## What is expected
Filter these entries down to lines holding "agent".

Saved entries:

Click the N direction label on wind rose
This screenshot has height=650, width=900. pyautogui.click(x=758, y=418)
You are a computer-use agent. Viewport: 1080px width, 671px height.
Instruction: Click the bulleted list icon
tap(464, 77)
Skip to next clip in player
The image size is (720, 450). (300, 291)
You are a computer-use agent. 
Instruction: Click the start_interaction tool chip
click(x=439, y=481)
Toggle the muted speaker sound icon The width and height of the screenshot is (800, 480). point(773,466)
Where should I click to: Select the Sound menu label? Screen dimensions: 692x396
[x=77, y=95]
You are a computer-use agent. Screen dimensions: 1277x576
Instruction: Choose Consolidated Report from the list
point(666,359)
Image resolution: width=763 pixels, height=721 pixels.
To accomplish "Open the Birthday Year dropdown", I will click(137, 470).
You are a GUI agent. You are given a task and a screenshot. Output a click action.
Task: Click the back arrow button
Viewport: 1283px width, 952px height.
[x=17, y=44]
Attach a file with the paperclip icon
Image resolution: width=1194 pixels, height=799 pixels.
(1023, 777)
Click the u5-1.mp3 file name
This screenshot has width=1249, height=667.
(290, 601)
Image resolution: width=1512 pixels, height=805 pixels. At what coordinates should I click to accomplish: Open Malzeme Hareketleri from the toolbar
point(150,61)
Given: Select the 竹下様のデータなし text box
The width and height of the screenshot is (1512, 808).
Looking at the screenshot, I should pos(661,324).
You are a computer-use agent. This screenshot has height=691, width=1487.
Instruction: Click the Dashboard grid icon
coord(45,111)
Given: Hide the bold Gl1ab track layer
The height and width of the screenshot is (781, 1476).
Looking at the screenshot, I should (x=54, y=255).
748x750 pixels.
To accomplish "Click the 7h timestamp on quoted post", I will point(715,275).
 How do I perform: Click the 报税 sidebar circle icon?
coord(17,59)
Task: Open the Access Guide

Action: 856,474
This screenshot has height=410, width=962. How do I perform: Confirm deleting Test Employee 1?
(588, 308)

## Solved exercise
You are a computer-use agent. Viewport: 1080px width, 671px height.
You are a computer-use agent. 
You are a computer-use agent. Screen dimensions: 1277x576
You are a GUI agent. You are given a task and a screenshot. Output a click action.
You are a computer-use agent. This screenshot has height=691, width=1487.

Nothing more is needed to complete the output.